While Randall and George kept the gloves on during speeches at the convention's opening ceremony today, the contest has been surprinsingly combative behind the scenes. Several other candidates say they're running for party chair or vice-chair or both in some cases.

Randall painted the midterm election in November as a referendum on good and evil - with the Republicans, to no surprise - as the heroes.

"Democrats are determined to turn Texas into something that totally unrecognizeable," Randall contended - citing the chemical mutilation of children that she portrayed as a Democratic priority in the Lone Star State.

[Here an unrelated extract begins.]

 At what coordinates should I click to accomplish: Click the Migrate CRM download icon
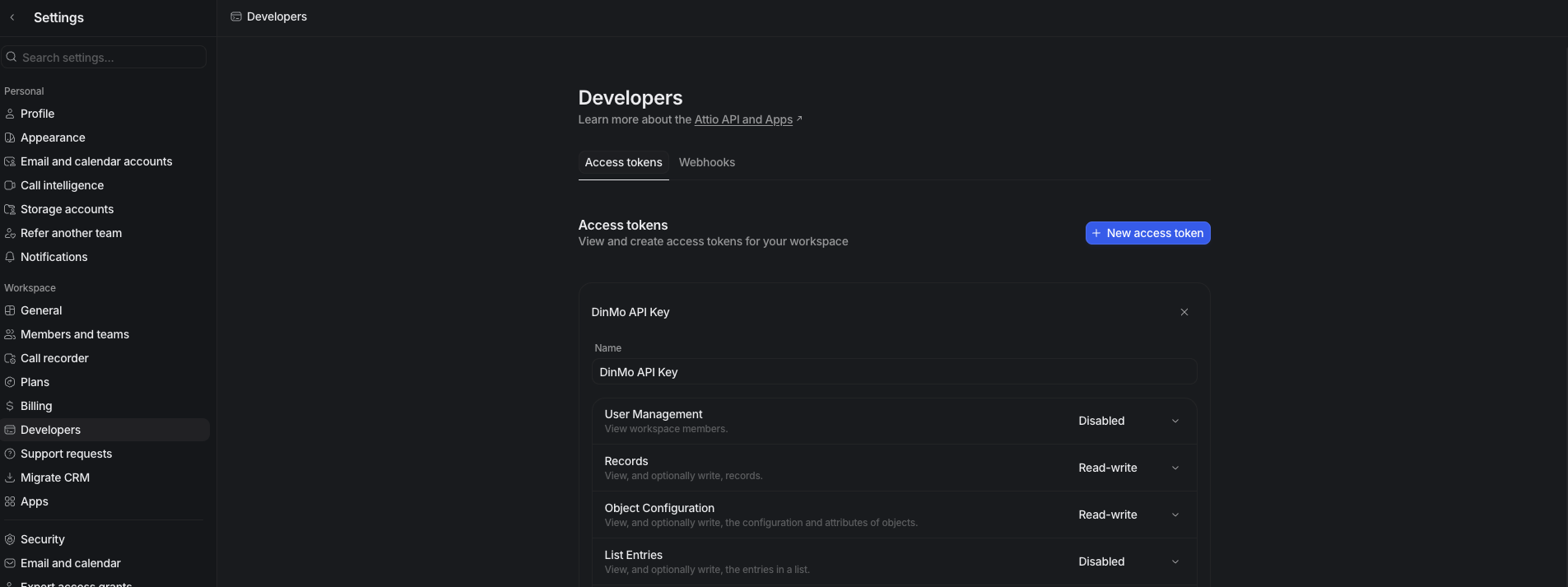click(10, 478)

George touted President Donald Trump record high Texas share during his first year on the job as the state chair. A former Collin County GOP chair, George said Trump flipped 12 Texas counties that had been blue until that year.

* Muslim Fear. Tempers flared on day one of the state Republican convention after some of the participants pushed to have two delegates booted from the convention amid claims that they had ties to the Muslim civil liberties group CAIR. Abbott has declared CAIR as a terrorist group.

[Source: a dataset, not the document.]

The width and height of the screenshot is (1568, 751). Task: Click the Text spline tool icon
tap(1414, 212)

The move to have Amjad Muhtaseb and Samar Halabi disqualified fizzled after a tense exhange in a hallway outside the convention floor with State Rep. Brent Money - a Greenville Republican who founded the Sharia Free Texas Caucus. The lawmaker appeared to be on cordial terms with the two after that. Muslims have accused Abbott and other Texas Republicans of attacking them unfairly with false claims and innuendos.

* Republicans Against TLR. The governor's plan for unity appeared even more far-fetched with the presence of an exhibit that's sponsored by a group called Republicans Against TLR. The exhibit included a list of Democratic lawmakers who'd been contributions at some point from the Texans for Lawsuit Reforn PAC, which has been the largest singular giver to Republican politics in Texas for more than two full decades.

TLR, which has bankrolled Abbott and most of the GOP's statewide officials and lawmakers in Austin, came out playing defense with a full-page ad in the state convention program lunder the question, "what is the cost of building a Texas Republican majority?" TLR had the answer - $138 million - that it said it's given to the ruling party's members since 1994. That's the last year that Democrats in Texas have won statewide.

The TLR advertisement contains a quote from Abbott. "Texas would not be what it is today without tort reform," the governor says.

* John Cornyn Lament. After promising to support the GOP ticket, lameduck Senator John Cornyn poured water on the unity effort when he said he stood by attacks that he fired at Paxton in a primary runoff election that the AG won last month. Cornyn suggested that Trump would regret endorsing Paxton in the Texas Senate race.

Trump described the defeated Texas senator as a good friend in a post with an endorsement for Paxton in a primary runoff election that the attorney general won with 64 percent of the vote. But Trump wasn't as warm in a follow-up Paxton pitch that portrayed Cornyn as a skeptic who'd been insufficiently loyal and slow to get on board with his agenda.

"If that's the way friends treat you, you wonder about his enemies," Cornyn said in an extensive interview with the New York Times that was published on Thursday.

Cornyn couldn't really quarrel with the president's more candid analysis in the second Paxton endorsement Truth Social post than the sugary assessment of the Texas lawmaker who'd had the job for almost 24 years. Faced with certain defeat in the absence of a Trump plug for himself, Cornyn put on a public relations show designed to convince the president that he'd been with him 99 percent of the time. Cornyn effectively admitted in the NYT piece that the 1 percent of the time he broke ranks with Trump had doomed his quest for an endorsement that he desperately needed to win the runoff.

But Abbott's battle cry - Unity Drives Victory - was plastered despite the lack of such on columns, walls and doors up and down the halls that lace the gargantuan convention center where the event is being staged. The governor sponsored a Unity Drives Victory reception on Thursday afternoon for State Republican Executive Committee members and county chairs. Abbott added the hashtag #UnityDrivesVictory to at least three posts on his X page announcing the convention's kicking off.